Optical imaging may not be reliable in detecting intracranial disease in children
A recent UK study suggests that optometrists and ophthalmologists must not rely on funduscopy and ocular imaging when assessing for possible intracranial disease in children. Moreover, history and basic neurological assessment are essential in diagnosis.
The investigators conducted a retrospective service evaluation/cohort study of children and young people <16 years who were examined for “suspicious discs” over a 7-month period in 2016 at a single eye care provider in London, UK.
A total of 61 children and young people underwent clinical assessment, ultrasound (US) scan and optical coherence tomography (OCT).
Three of the total number of cases were found to have intracranial pathology. There was only one patient who presented with optic nerve sheath dilatation (ONSD) on US and anterior bowing of Bruch’s membrane on OCT. Two cases showed increased nerve fibre layer thickness in at least one of three relevant sectors.
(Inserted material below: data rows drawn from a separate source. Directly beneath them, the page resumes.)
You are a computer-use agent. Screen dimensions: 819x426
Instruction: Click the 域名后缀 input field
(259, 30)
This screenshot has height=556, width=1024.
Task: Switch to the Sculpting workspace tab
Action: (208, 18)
On the other hand, all three cases of intracranial pathology had significant points in their presenting or medical history.
There had been a sharp increase in referrals for evaluation of “suspicious optic discs” to eye clinics in the UK, asking ophthalmologists to reliably distinguish between true and pseudopapilloedema, according to the investigators.
“ONSD on ocular US is considered a reliable sign of true papilloedema, but this test is not widely available,” they said. “Recently, anterior bowing of Bruch’s membrane and increased retinal nerve fibre layer thickness on OCT have emerged as indicators of intracranial hypertension, and OCT is widely available.”